Operative outcomes are reported annually to the SCTS National Thoracic Surgery Audit. The 2024–25 audit reports operative survival of 99.59% at GSTT, against the national benchmark of 98.5%. The combination of factors above is reflected in those numbers — outcomes are not compromised by operating on borderline-fitness patients.

No single one of these factors makes the difference. It is the combination — surgical experience and high volume, the right operative platform, the right scale of resection, regional rather than opioid pain control, structured peri-operative care, and the safety net of HDU and ICU access — that allows surgery to be offered safely to patients other centres might decline.

6. Prehabilitation and pre-operative optimisation

For patients in the borderline category — and for patients with significant other medical conditions — pre-operative optimisation is part of the surgical pathway, not an afterthought.

The framework is set by the Centre for Perioperative Care (CPOC) Perioperative Care of the Older Person undergoing Surgery model, published in 2021 and now standard at UK thoracic centres. The Manchester regional Prehab4Cancer programme (Bradley and colleagues, British Journal of Anaesthesia, 2022) provides the largest UK real-world dataset, with meaningful improvements in fitness, complication rates, and length of hospital stay across hundreds of patients in its first year.

Prehabilitation is offered to patients with

Significant chronic respiratory disease (COPD, emphysema, breathlessness, secretions). Significant cardiac history — previous heart attack, exertional or rest angina, congestive cardiac disease. Underlying neurological disease affecting mobility or breathing. Age over 80, or under 80 with frailty. Falls in the past year, or use of a walking aid. Current smoking — smoking cessation alone halves complication rates if achieved more than four weeks before surgery. Unintentional weight loss. Mental health or cognitive issues that affect recovery readiness. Patients receiving chemoimmunotherapy before surgery — referred for prehab as early as possible.

The approach

A high-risk multidisciplinary team coordinates pre-operative optimisation: physiotherapy, perioperative medicine, cardiology liaison, vascular and respiratory liaison, interstitial lung disease assessment where relevant, smoking cessation, and nutritional optimisation. Members of the same multidisciplinary team practising at Guy’s and St Thomas’ also work at London Bridge Hospital and The Lister Chelsea — so the framework that designs the GSTT pathway carries through to private practice.

The standard pre-operative optimisation window is two to six weeks. Patients receiving chemoimmunotherapy before surgery can be optimised in parallel with their oncology pathway, so surgery is not delayed. More on the chemoimmunotherapy-then-surgery pathway →

7. If you have been told you are not fit

A second opinion is reasonable — and often valuable — for any patient who has been told they cannot have lung cancer surgery on fitness grounds. National guidance has shifted in the last decade. Robotic surgery, segmentectomy, prehabilitation, and the combined cancer-and-emphysema pathway have changed who can have surgery. An assessment in 2026 may show options that an assessment in 2018 — or even 2022 — would not have.

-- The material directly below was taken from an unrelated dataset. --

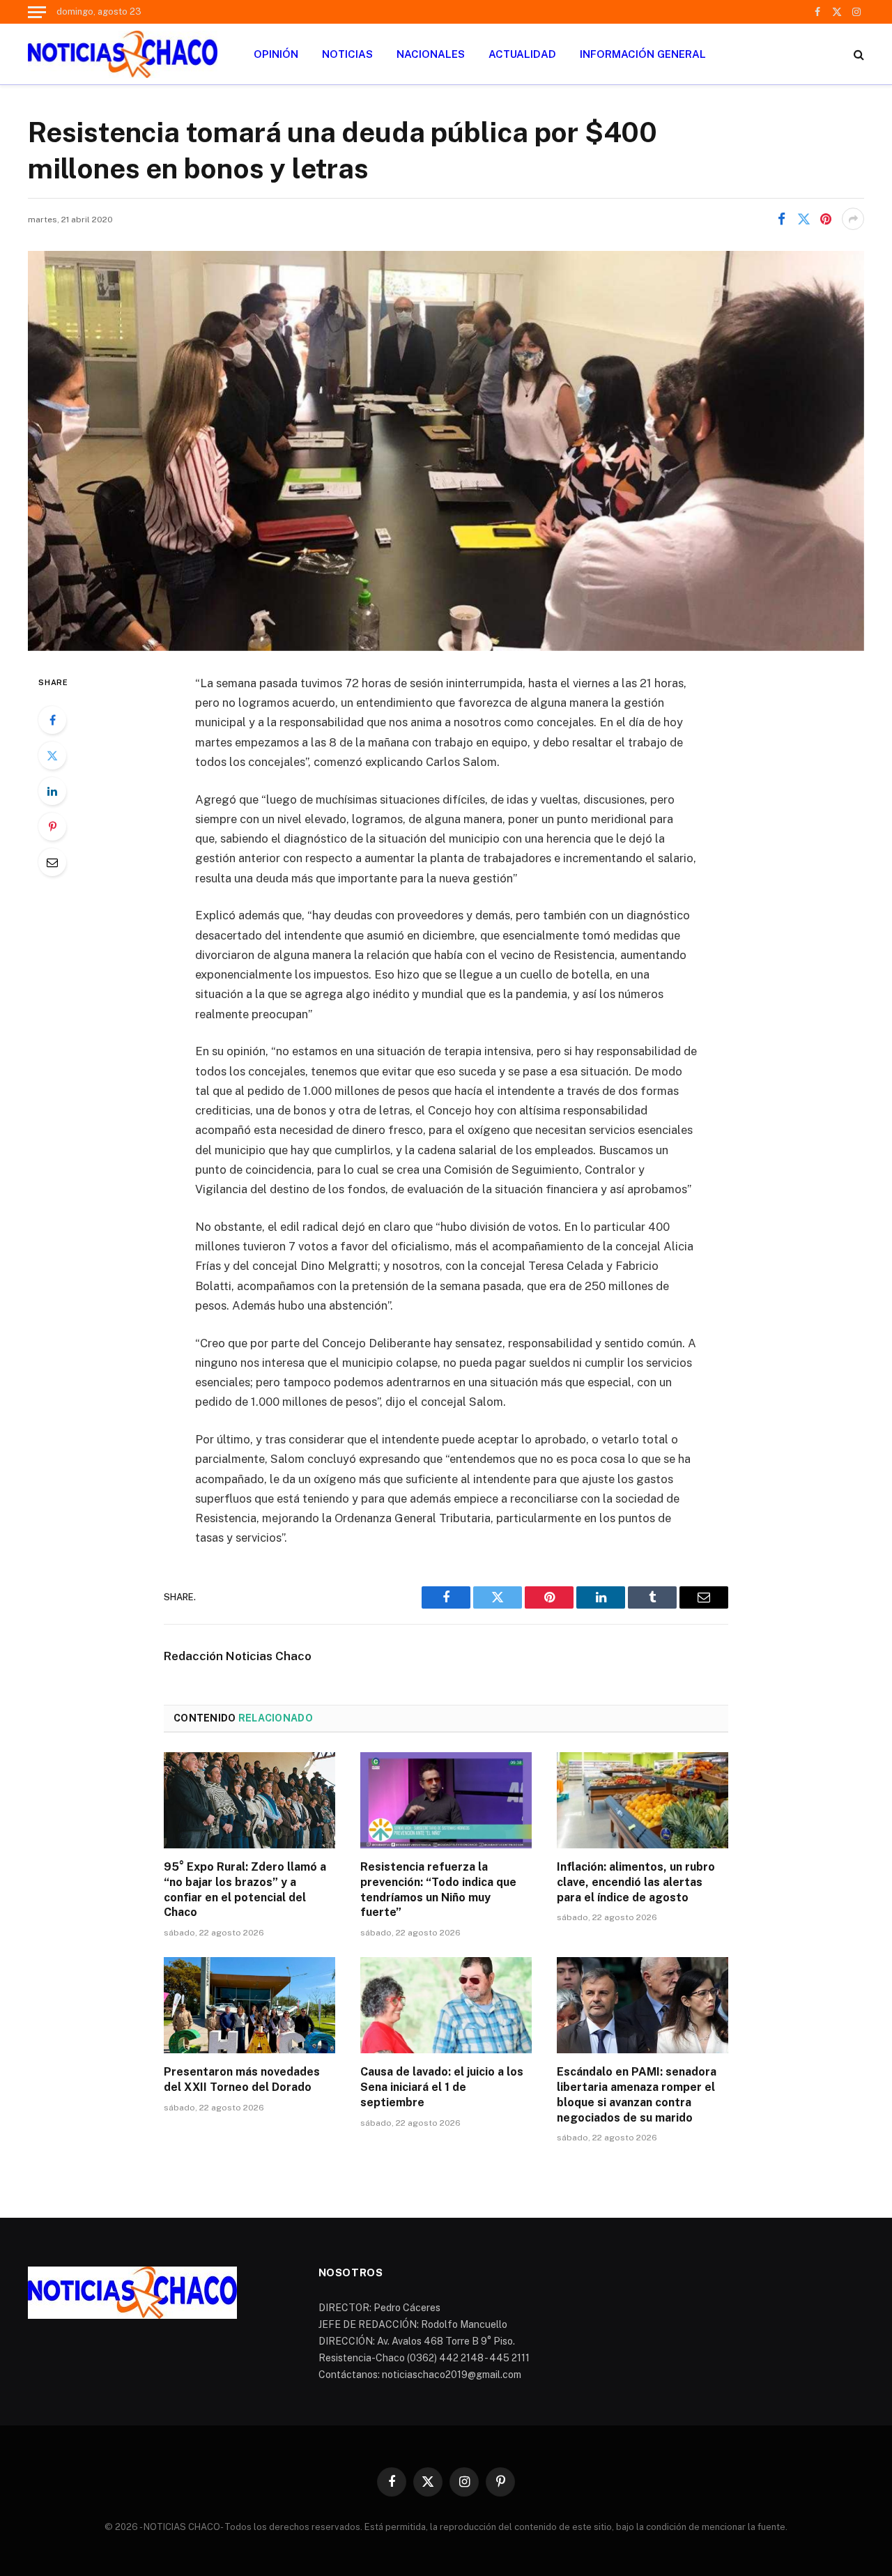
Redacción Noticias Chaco (238, 1656)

Three patient profiles where a second opinion is most often productive:

Borderline lung function with COPD or emphysema

The combined cancer-and-LVRS pathway described in section 4 is uniquely positioned for this group. Quantitative imaging often shows that the cancer sits in already-destroyed lung — meaning the operation costs less in function than predicted by simple segment counting.

Cardiac history flagged as a contraindication

A previous heart attack, angina, coronary intervention, or valvular heart disease is not in itself a reason to decline lung surgery. Patients with established coronary or valvular disease are routinely reviewed in collaboration with cardiology — with stress echocardiography, myocardial perfusion imaging, or cardiac-protocol cardiopulmonary exercise testing where indicated — and proceed to lung cancer surgery once the cardiac assessment is optimised. The high-risk multidisciplinary team that coordinates this liaison at Guy’s and St Thomas’ uses the same approach for private patients at London Bridge Hospital and The Lister Chelsea.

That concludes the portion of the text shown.